• Extracted data:
________________

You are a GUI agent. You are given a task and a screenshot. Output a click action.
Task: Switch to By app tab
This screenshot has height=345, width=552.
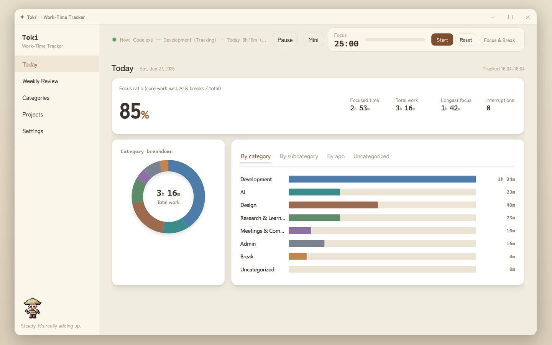tap(336, 156)
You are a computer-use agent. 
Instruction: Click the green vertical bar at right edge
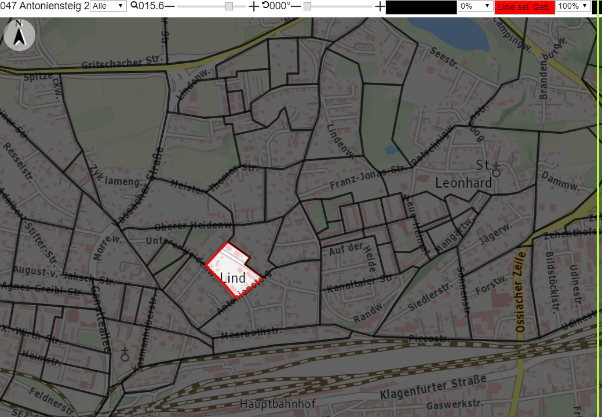pyautogui.click(x=598, y=209)
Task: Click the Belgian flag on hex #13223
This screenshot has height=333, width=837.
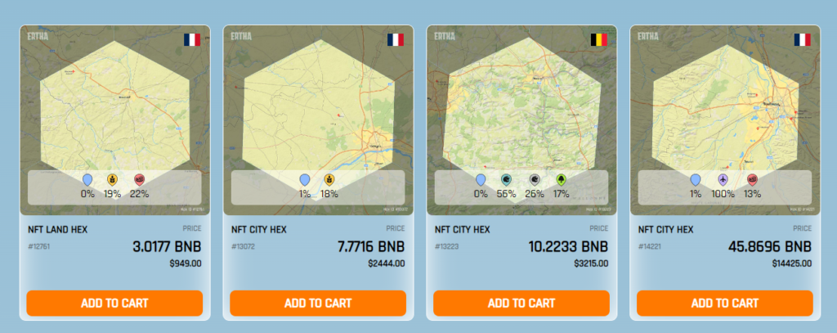Action: pos(598,39)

________________

• Problem requirements:
Could you convert every line of the entries above into a JSON list of strings, with one string per line, blank lines skipped and the pictures left out?

• Written response:
[
  "You are a GUI agent. You are given a task and a screenshot. Output a click action.",
  "Task: Switch to By app tab",
  "This screenshot has height=345, width=552.",
  "tap(336, 156)",
  "You are a computer-use agent. ",
  "Instruction: Click the green vertical bar at right edge",
  "pyautogui.click(x=598, y=209)",
  "Task: Click the Belgian flag on hex #13223",
  "This screenshot has height=333, width=837.",
  "Action: pos(598,39)"
]